Film-makers opted to keep the horror of the murders to a minimum by ensuring the brutality was occurring off-screen, yet leaving the viewer in no doubt as to what was happening. Despite being set in the United States, it was shot in and around Toronto. Shooting wrapped around the beginning of November 1987 at a farmhouse north of the city.

===Differences to real life events===
The film was criticized for its inaccurate portrayal of real-life events it purported to be based on. In the film, Billy Isaacs is portrayed as a "sympathetic character" by filmmakers, despite pleading guilty to kidnap and burglary. His sentence was 40 years, although in the film this was given as 100 years.

==Release==
The film was widely released in Canada in May 1988, with release in the US in the fall. It wasn't released in southwest Georgia near where the killings took place, so as not to offend people.

==Reception==
During its original May 1988 Canadian release, Greg Quill of Toronto Star criticized the bare-bones script and lacklustre directing. It also notes that Thomas's acting was overshadowed by Shellen and Wilder's standard performance.

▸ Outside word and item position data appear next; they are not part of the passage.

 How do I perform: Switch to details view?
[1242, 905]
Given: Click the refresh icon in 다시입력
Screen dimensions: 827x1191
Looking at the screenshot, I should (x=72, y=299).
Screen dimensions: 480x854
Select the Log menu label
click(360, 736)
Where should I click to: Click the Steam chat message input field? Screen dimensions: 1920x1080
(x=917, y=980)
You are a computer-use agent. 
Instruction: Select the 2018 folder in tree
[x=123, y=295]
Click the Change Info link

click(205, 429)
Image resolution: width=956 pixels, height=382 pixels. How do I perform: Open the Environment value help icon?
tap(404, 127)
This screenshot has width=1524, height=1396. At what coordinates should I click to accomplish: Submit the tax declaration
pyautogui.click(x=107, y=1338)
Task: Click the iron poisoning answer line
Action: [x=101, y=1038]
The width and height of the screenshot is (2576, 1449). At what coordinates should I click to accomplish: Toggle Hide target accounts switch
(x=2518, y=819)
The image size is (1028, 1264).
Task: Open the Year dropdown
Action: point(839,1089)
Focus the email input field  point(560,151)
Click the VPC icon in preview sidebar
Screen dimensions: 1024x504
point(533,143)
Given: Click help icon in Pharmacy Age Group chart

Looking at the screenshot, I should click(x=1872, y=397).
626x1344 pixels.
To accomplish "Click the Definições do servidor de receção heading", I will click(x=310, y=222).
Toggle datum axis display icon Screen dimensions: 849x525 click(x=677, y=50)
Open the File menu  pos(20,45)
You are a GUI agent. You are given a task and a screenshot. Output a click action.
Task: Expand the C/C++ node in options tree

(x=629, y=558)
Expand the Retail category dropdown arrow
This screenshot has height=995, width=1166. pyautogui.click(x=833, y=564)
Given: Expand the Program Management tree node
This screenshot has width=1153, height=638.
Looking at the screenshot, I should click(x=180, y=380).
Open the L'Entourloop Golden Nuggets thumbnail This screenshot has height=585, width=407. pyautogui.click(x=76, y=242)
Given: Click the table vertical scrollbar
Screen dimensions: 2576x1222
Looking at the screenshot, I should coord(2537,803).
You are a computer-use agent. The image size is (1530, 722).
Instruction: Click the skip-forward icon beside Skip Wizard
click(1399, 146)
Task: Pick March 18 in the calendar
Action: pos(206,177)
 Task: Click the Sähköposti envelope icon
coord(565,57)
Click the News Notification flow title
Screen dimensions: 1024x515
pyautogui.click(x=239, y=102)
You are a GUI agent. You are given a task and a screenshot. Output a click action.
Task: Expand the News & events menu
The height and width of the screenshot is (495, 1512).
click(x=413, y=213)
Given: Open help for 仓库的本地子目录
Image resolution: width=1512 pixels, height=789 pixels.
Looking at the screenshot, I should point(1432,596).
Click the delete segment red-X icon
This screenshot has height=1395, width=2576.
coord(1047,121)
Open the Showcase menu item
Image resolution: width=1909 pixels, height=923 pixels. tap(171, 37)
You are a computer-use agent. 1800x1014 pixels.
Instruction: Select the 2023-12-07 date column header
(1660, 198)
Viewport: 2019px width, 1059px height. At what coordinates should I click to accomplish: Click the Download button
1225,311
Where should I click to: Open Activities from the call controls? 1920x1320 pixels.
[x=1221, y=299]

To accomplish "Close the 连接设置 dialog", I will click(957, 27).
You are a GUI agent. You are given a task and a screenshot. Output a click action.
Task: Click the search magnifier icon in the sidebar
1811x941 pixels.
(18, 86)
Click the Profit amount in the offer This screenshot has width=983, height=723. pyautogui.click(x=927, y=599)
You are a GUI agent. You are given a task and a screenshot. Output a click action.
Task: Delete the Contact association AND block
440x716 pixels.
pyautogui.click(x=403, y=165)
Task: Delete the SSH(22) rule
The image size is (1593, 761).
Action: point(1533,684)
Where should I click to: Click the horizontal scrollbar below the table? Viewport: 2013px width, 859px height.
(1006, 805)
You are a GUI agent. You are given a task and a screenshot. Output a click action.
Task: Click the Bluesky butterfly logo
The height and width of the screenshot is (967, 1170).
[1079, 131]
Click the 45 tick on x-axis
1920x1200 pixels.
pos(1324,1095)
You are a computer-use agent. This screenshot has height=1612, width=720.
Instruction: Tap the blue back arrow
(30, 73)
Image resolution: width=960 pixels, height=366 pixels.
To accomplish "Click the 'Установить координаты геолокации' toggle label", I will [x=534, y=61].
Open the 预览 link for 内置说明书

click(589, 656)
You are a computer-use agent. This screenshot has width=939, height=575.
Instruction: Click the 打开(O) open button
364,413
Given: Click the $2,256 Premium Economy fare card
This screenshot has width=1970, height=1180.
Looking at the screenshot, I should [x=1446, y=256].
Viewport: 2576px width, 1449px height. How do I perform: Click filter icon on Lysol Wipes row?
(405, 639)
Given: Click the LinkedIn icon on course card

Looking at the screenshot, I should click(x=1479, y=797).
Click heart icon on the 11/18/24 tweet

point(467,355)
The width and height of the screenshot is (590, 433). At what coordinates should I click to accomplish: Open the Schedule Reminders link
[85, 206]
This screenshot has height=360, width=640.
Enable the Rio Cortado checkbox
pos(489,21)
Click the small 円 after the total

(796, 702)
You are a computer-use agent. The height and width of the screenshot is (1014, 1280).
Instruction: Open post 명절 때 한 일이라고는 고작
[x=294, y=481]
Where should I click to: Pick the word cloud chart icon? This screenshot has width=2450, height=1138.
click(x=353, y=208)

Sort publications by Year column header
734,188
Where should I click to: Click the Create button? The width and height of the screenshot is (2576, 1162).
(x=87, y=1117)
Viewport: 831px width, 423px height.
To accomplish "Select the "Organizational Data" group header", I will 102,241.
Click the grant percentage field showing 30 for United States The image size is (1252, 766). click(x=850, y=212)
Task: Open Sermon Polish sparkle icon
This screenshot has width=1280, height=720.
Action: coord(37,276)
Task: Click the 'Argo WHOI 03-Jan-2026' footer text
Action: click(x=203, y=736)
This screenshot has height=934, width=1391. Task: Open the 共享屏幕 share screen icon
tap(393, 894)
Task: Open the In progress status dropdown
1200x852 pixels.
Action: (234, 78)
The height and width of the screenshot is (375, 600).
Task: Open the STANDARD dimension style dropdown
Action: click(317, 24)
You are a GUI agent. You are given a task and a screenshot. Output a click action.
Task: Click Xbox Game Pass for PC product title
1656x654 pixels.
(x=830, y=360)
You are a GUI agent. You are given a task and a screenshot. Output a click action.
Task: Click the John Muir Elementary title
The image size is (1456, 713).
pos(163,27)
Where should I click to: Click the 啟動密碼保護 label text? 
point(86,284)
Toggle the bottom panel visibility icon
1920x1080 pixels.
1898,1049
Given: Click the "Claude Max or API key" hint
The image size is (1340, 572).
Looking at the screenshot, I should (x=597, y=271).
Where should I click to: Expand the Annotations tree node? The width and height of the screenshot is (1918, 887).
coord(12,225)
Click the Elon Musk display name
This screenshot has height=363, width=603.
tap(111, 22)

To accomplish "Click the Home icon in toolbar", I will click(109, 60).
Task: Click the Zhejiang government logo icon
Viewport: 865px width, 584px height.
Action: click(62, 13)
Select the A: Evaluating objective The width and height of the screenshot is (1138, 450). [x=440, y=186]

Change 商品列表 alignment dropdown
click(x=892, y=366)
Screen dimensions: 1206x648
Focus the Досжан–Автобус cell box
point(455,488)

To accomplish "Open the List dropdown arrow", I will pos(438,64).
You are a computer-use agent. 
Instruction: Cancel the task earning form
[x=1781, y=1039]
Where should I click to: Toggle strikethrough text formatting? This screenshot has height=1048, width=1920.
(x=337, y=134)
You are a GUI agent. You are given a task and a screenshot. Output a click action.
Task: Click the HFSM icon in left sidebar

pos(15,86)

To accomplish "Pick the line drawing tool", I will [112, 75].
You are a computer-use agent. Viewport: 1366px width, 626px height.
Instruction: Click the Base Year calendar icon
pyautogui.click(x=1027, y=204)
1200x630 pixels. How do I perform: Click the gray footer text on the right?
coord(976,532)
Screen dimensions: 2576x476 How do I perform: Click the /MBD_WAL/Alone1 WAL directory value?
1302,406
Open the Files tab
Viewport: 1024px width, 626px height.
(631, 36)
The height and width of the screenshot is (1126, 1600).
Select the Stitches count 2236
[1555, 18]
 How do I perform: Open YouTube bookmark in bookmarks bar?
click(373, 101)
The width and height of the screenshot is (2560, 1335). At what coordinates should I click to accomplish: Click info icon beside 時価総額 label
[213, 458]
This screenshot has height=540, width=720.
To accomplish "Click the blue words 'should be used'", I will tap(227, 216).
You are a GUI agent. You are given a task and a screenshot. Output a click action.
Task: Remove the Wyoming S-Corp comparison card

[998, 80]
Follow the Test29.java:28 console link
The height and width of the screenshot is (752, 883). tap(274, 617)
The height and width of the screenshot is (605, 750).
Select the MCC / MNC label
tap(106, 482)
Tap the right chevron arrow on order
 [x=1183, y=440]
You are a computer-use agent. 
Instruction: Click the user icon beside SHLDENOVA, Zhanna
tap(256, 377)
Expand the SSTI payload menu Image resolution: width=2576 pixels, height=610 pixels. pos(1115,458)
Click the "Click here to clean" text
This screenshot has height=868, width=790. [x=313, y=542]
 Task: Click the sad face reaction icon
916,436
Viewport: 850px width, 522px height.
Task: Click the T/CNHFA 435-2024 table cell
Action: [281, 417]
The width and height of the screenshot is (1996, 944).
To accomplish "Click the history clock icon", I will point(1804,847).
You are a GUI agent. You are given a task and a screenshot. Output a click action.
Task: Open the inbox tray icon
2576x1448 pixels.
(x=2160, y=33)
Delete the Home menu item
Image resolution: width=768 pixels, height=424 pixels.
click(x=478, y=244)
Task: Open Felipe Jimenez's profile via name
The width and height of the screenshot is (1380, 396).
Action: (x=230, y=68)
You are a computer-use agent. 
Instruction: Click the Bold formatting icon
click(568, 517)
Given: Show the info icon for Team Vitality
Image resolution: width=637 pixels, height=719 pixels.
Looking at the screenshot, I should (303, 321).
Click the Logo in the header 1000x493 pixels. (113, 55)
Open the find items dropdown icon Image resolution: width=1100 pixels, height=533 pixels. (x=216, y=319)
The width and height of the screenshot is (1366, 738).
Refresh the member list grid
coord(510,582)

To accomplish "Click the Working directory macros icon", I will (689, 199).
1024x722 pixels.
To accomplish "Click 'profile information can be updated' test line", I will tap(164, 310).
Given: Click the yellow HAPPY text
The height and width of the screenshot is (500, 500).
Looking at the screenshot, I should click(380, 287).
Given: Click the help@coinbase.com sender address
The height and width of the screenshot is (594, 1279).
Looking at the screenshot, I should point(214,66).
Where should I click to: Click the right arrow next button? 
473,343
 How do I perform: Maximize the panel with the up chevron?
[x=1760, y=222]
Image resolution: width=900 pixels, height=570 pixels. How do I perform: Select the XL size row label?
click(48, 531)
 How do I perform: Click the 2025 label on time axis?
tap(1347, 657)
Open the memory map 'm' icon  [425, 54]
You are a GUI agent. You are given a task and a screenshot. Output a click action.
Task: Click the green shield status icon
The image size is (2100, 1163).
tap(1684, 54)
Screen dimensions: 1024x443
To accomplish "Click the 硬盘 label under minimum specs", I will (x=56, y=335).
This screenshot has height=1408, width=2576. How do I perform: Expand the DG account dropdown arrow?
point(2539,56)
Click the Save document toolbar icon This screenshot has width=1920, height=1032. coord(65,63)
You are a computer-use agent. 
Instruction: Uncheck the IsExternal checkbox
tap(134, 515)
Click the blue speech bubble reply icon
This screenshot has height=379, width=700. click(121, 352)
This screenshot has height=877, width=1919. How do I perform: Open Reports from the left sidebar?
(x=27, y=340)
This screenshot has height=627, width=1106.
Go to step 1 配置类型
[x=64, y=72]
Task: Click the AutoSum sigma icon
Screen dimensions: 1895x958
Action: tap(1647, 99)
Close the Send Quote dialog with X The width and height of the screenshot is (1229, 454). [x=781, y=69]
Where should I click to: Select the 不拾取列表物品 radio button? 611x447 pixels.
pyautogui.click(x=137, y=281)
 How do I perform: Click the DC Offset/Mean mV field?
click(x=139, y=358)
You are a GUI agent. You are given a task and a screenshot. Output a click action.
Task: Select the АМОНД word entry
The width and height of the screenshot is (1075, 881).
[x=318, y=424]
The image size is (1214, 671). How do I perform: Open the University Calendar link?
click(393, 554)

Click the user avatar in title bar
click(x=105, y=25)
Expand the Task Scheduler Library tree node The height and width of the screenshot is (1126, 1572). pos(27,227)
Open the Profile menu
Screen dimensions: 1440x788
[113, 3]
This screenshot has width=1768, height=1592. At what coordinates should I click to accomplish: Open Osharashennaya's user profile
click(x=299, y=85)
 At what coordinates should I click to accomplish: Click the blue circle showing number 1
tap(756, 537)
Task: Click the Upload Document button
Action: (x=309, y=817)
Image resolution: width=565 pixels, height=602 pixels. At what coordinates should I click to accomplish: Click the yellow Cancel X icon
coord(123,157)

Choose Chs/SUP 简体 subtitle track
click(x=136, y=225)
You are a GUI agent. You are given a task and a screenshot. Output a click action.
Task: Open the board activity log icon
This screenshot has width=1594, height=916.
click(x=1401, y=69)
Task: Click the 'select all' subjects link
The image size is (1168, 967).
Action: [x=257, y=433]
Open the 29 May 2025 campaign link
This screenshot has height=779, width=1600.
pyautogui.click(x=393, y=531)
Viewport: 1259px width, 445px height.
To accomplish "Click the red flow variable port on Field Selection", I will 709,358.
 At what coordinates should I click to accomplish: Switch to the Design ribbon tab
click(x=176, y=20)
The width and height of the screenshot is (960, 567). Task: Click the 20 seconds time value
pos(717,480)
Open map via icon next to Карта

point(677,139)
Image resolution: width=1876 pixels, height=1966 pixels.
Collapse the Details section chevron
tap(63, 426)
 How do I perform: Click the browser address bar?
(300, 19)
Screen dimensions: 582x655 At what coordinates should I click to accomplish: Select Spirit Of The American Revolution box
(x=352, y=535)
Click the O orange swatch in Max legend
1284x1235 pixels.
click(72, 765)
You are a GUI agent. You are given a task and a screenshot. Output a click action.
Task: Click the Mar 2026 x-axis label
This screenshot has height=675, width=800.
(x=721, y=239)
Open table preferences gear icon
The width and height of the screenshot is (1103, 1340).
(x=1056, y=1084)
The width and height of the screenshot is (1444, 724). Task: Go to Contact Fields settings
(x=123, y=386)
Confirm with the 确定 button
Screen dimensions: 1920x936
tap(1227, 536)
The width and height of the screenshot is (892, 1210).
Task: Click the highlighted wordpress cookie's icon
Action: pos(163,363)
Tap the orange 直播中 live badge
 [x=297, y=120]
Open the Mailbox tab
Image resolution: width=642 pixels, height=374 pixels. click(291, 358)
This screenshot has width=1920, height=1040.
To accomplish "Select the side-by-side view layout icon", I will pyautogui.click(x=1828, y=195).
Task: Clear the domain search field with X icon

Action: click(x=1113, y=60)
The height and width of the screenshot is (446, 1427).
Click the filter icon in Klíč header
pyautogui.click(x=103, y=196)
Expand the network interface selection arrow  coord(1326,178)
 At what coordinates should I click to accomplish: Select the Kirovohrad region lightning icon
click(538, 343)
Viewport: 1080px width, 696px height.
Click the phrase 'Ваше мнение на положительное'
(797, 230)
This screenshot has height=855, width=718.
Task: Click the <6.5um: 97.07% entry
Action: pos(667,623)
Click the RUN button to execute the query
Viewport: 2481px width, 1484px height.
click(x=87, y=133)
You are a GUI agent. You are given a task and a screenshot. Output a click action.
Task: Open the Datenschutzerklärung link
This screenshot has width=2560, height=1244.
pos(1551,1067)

The Los Angeles Times said, "If “Murder One” isn't a good movie, it still springs from a disturbing insight. It's about the crazy reasons people cross what should be impassable moral lines." Bill Cotterell writing for the Tallahassee Democrat was critical, questioning the capability of filmmakers and criticizing the inaccurate portrayal of real-life events.

Dennis Schwartz said of the film, "I doubt if there’s a wide audience willing to sit through this bloody horror story. I don’t recommend it." Writing for The Atlanta Constitution, Eleanor Ringel described the film as "flat" and "appallingly underwritten", reserving the minimal praise for Henry Thomas, who narrates much of the film and was described by Ringel as having done "a reasonably competent job". She criticized the movie's lack of identity that "reeks of inauthenticity". Strong criticism was conveyed by Todd Sussman, writing for The Miami News, who described the movie as "uninspiring", "dreary" and with dull acting with "no redeeming value". Sussman was surprised by the inclusion of Thomas in the cast, who he considered "would have done well to avoid" participation in the film.

Reviewer Sam Mirkin, writing for The South Bend Tribune, had a favorable opinion on the film, praising the cast performances as "excellent", especially Thomas who was considered "especially excellent". Merkin felt that writer and director Tex Fuller deserved credit for creating a film that avoided "chase-and-shoot film-making", although felt that it wasn't a particularly pleasant film to watch.